SAWT BEIRUT INTERNATIONAL

| 28 October 2021, Thursday |

La mort d’une petite fille déclenche des manifestations contre les crimes de violence sexuelle en Inde

Le meurtre d’une fillette de neuf ans a ravivé les manifestations en Inde contre les violences sexuelles, a rapporté le New York Times.

Elle a déclaré dans un rapport publié sur son site web« La famille de l’enfant a accusé quatre hommes de l’avoir violée, puis de s’être précipités pour brûler le corps afin de cacher les preuves du crime, tandis que les manifestants dans la capitale indienne, New Delhi, ont confirmé que ce type de crime se répétait constamment ».

« La mère en deuil s’est assise sur le bord d’une route très fréquentée de la capitale indienne, New Delhi, dans une veillée, sans se soucier des fortes pluies de mousson, et a répété sa tragédie à tous les auditeurs, alors que sa fille de neuf ans est sortie pour apporter de l’eau froide du crématorium voisin, mais a fini par la tuer », a écrit le journal.

« Après avoir été informée que sa fille avait été électrocutée, elle s’est précipitée sur les lieux pour examiner le corps de sa fille, a vu les effets de l’attaque et, malgré ses objections, les hommes de la région se sont précipités pour brûler le corps de l’enfant avant même que son père ne puisse atteindre la zone, détruisant les preuves que la jeune fille avait été violée », a déclaré sa mère.

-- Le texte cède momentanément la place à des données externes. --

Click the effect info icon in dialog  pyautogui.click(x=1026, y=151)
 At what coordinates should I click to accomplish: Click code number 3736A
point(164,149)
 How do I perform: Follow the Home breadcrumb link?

« L’affaire a déclenché une nouvelle vague de manifestations à New Delhi contre les violences sexuelles généralisées, en particulier contre les femmes et les filles de la classe dalit misérable, à laquelle appartiennent la victime et sa famille », a déclaré le journal.

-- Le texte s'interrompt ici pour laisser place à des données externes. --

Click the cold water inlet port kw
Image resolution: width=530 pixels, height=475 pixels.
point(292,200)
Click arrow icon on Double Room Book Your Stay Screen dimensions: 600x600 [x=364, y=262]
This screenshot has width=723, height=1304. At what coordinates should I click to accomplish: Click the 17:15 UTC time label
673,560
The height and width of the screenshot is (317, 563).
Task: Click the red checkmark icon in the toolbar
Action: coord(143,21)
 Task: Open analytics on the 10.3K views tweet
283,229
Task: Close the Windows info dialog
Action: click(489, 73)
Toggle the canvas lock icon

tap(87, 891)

« Les parents de l’enfant confirment qu’elle a été violée et tuée par quatre hommes, dont un prêtre de l’Holocauste, qui a accusé la police indienne de ne pas intervenir pour les empêcher de détruire d’éventuelles preuves du crime, puis de les détenir et de les forcer à déposer une plainte similaire au récit du prêtre sur ce qui s’est passé, qui est basée sur la possibilité qu’elle ait été électrocutée après avoir marché sur des fils électriques », a déclaré le New York Times.

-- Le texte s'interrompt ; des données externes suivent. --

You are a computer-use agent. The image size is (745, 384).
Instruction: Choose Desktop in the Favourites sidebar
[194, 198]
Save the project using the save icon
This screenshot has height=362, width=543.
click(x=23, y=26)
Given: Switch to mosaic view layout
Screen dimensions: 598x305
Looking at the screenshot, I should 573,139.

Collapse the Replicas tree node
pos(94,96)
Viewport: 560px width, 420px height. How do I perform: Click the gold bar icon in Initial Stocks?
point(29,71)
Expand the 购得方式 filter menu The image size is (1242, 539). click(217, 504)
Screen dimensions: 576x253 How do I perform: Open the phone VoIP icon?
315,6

Cependant, la police de New Delhi a déclaré qu’une enquête était déjà en cours sur les circonstances du crime et qu’elle avait arrêté les quatre accusés, qui font maintenant déjà face à des accusations de viol et de meurtre, et la police a nié les accusations de négligence et de mauvais traitements de la famille, a déclaré le journal.

La mère aurait dit: « Le prêtre nous a dit de ne pas faire de bruit, et de ne pas crier, car cela vous pousserait vers une affaire judiciaire qui durera longtemps. »

« Si le récit de l’accusé et du prêtre est vrai, que sa fille de neuf ans est morte d’électrocution, pourquoi se sont-ils précipités pour brûler le corps sans signer d’examen médical? », a déclaré la mère.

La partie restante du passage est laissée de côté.